Captain Call sat next to me for so long without saying anything, I’d feared he’d somehow got up and left. “If you’d ask me; five years ago, I was a ranger with Gus and Deets and Pea Eye and Jake Spoon.” He said, finally. “Last month, I had moved to Lonesome Dove with Gus. Yesterday, I’d decided that we best run cattle up to Montana.” He said and I looked over at him. “But I haven’t been a ranger in more than ten years. I lived in Lonesome Dove about the same time. And we’ve been on this ranch settled for a year and it took almost a year to get here.”
I just watched the fire, thinking about what he’d said.
“Tell me about the dresses.” Woodrow said.
“I love the dresses. I just wish I could tell my friend about them. He loves clothes, but I’m scared I’ll never see him again.” I said, realizing it was easier to talk to Call when I was focusing on the fire.

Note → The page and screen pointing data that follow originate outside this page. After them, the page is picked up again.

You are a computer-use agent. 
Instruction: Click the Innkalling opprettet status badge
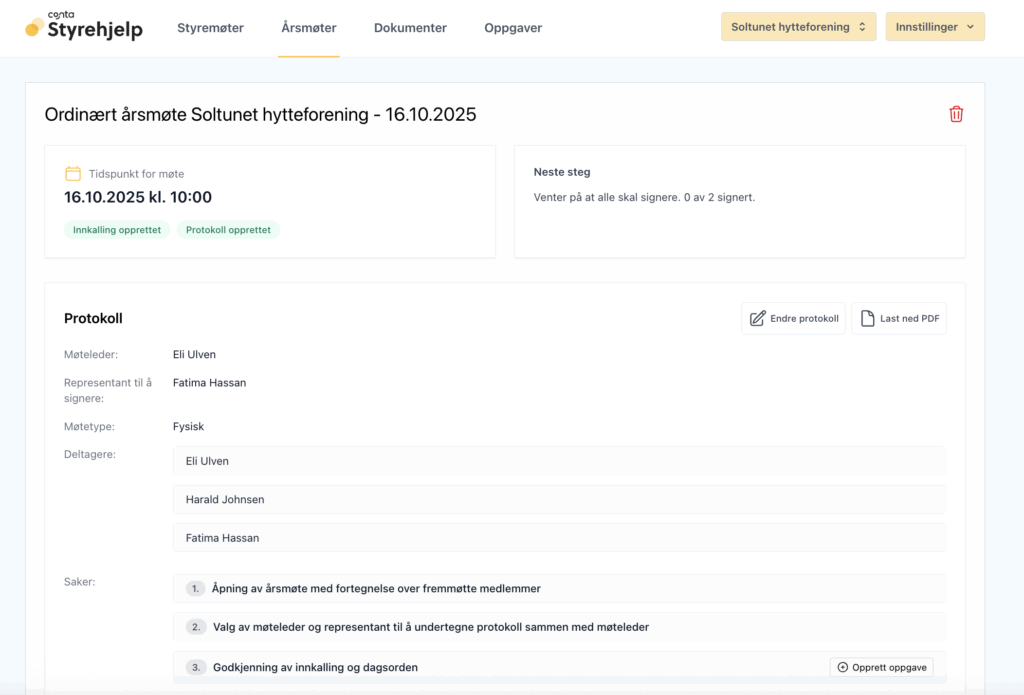coord(117,230)
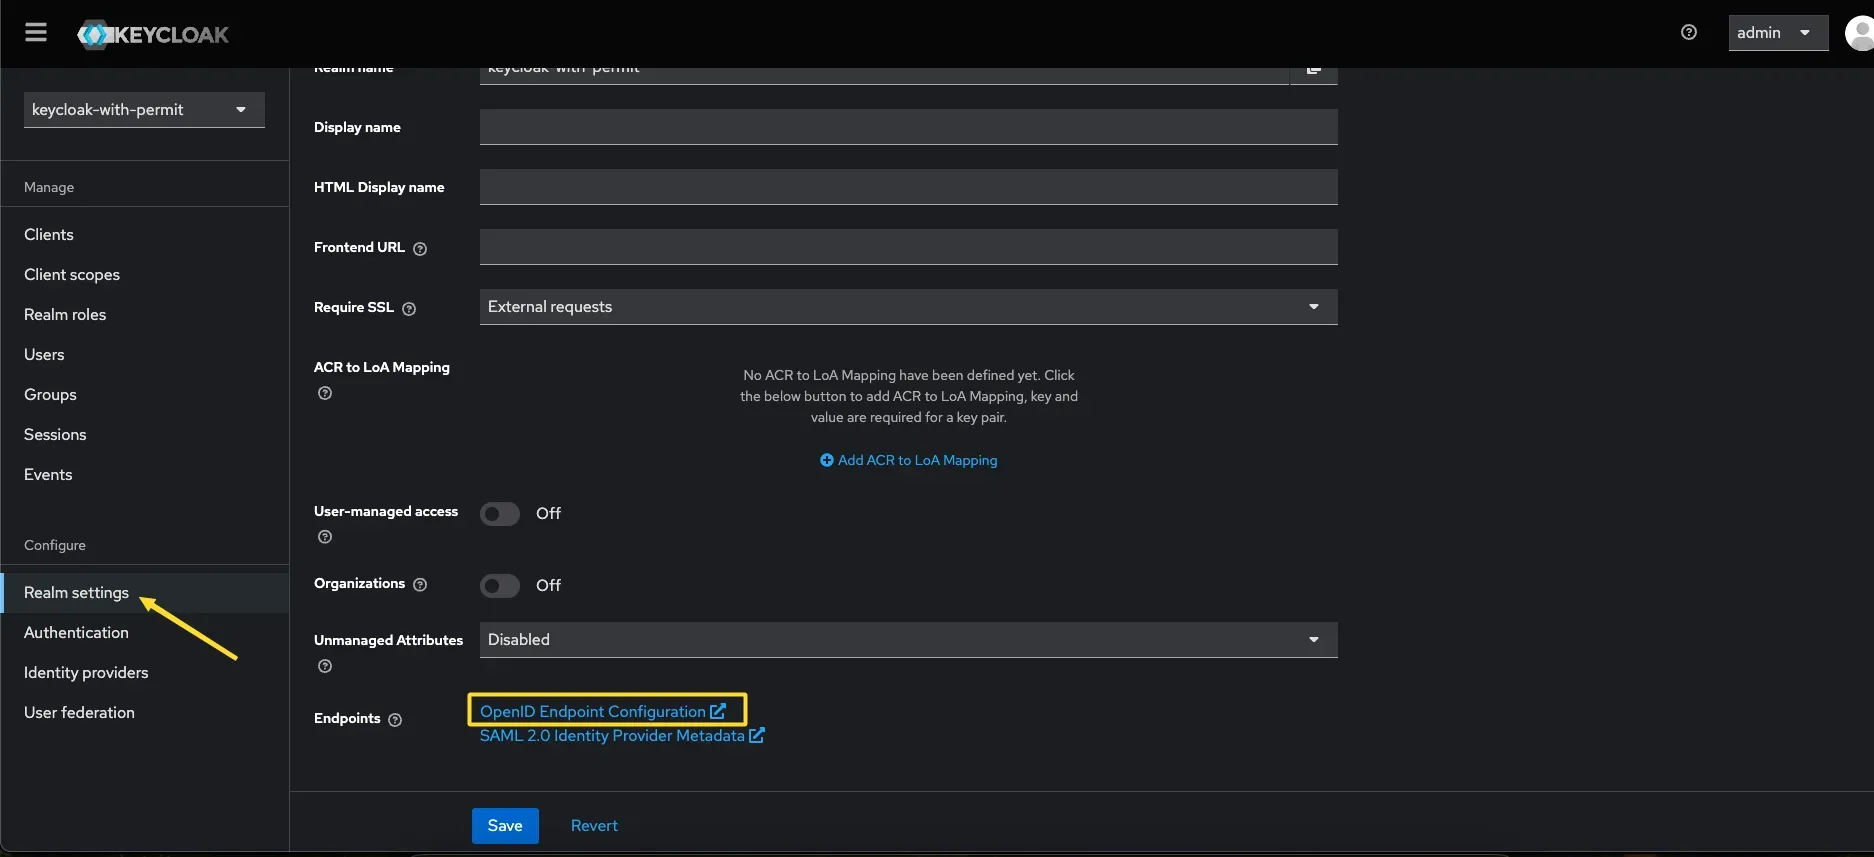Go to Clients in sidebar

coord(49,235)
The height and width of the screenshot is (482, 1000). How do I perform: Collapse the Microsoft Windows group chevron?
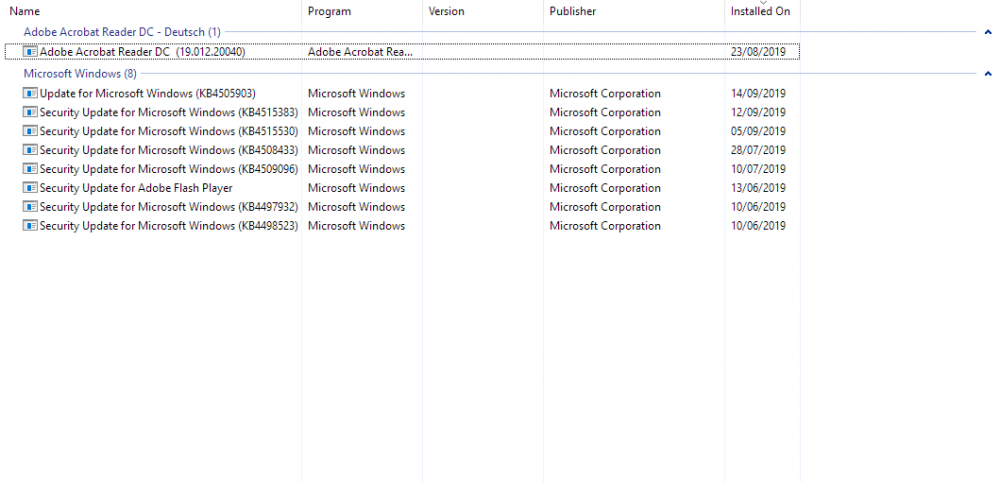pos(987,74)
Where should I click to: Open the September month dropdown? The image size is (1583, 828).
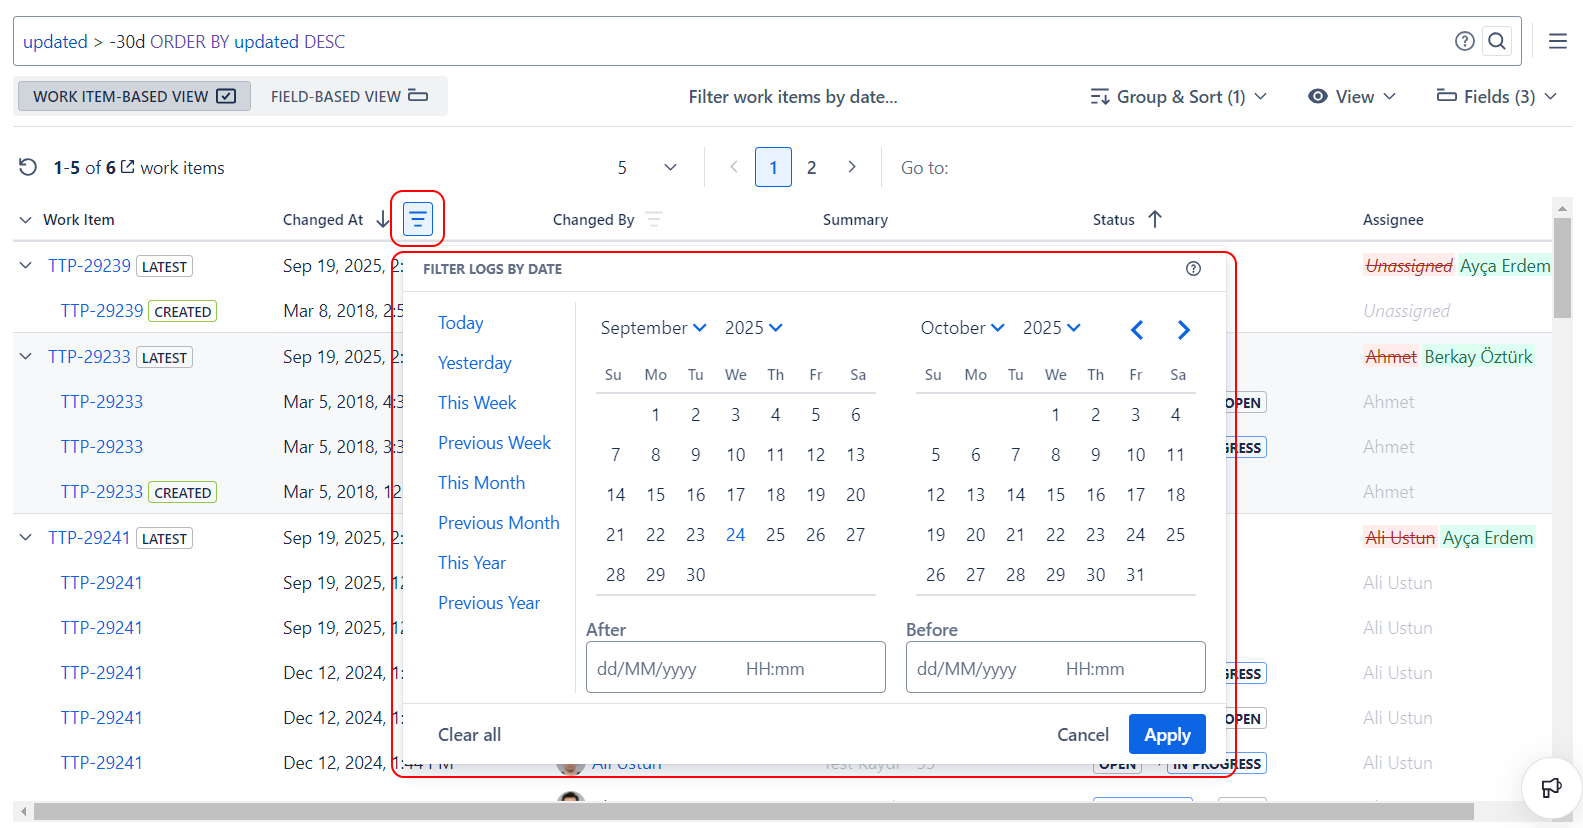[653, 328]
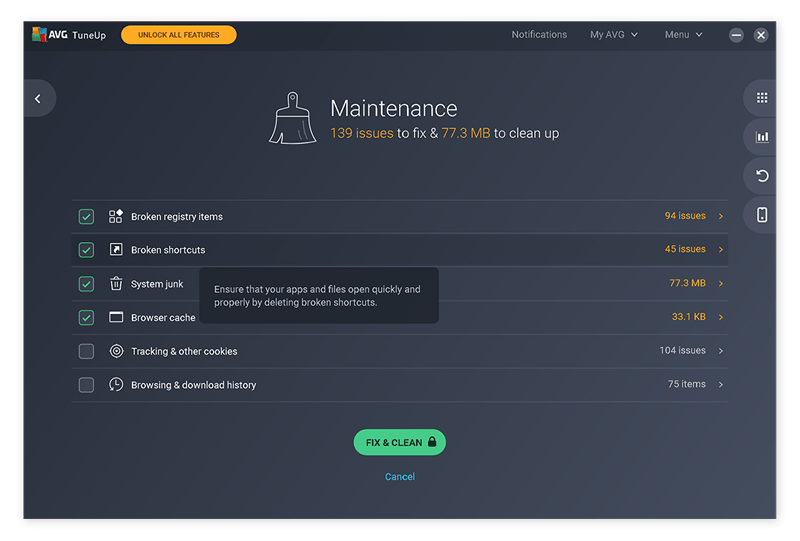The width and height of the screenshot is (800, 541).
Task: Open the Menu dropdown
Action: 683,35
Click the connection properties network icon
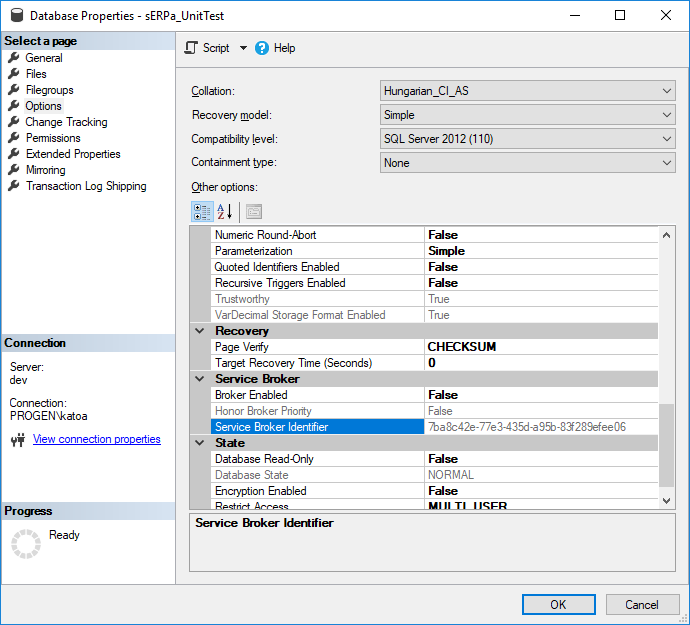The height and width of the screenshot is (625, 690). (x=17, y=440)
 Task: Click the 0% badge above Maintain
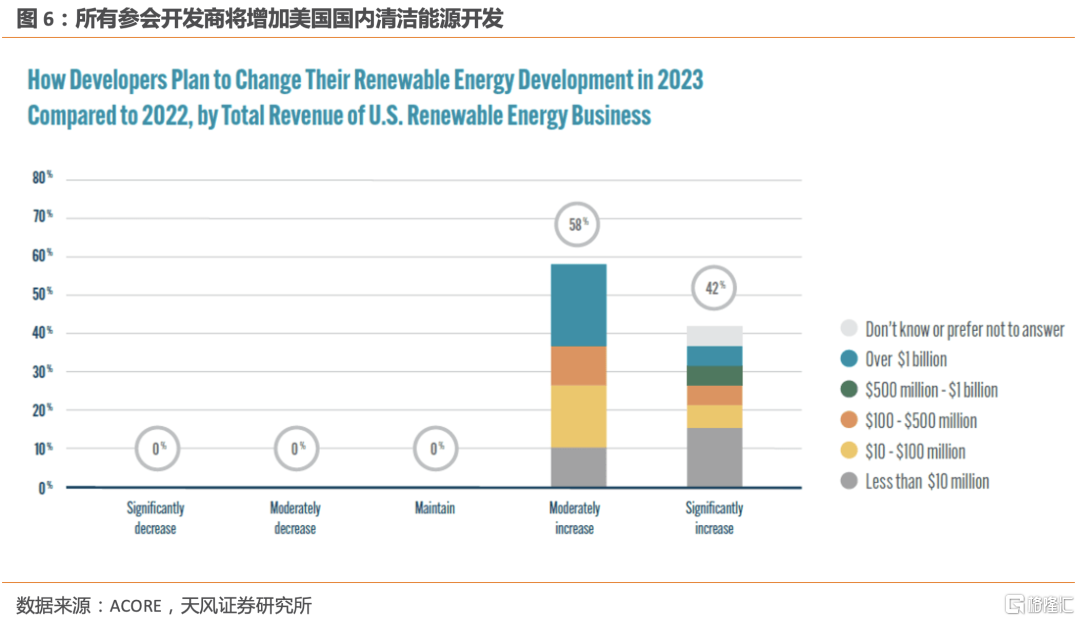point(435,448)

“And the men?” He asked, obviously trying to tread carefully as he said it.
“Newt asked me what I thought about marrying him.” I told him, but he said nothing. “I think I’d like to marry Newt, if we could work it out. I mean, we couldn’t live here. We’d need our own space. But he’s a good man and he’d make a good husband, I’m sure. I just don’t know how I feel about marrying him.”
Captain Call seemed to mill over what I said before he answered. “He’s just like his mother. She loved with everything she had and then some.” He said, seeming to say this with a regret I couldn’t quite understand.
“You loved her, Newt’s mom.” I said quietly, hoping I hadn’t broken a forbidden taboo.
He just nodded, not saying one thing or another. And for a while, we just sat there together, not talking, not moving. Then, he stood up and bid me goodnight. The boys had moved away from the porch, probably back to the barn. I didn’t know how late it had gotten, staring at the fire talking about things we couldn’t fix. And there were a lot of them as I thought it over; my loss of Gerry, which I wasn’t sure if I could fix or not, my aversion to marriage, and Woodrow’s loss of Newt’s mother.I sighed, pulling the blanket around me and fell into a restless sleep that I couldn’t shake.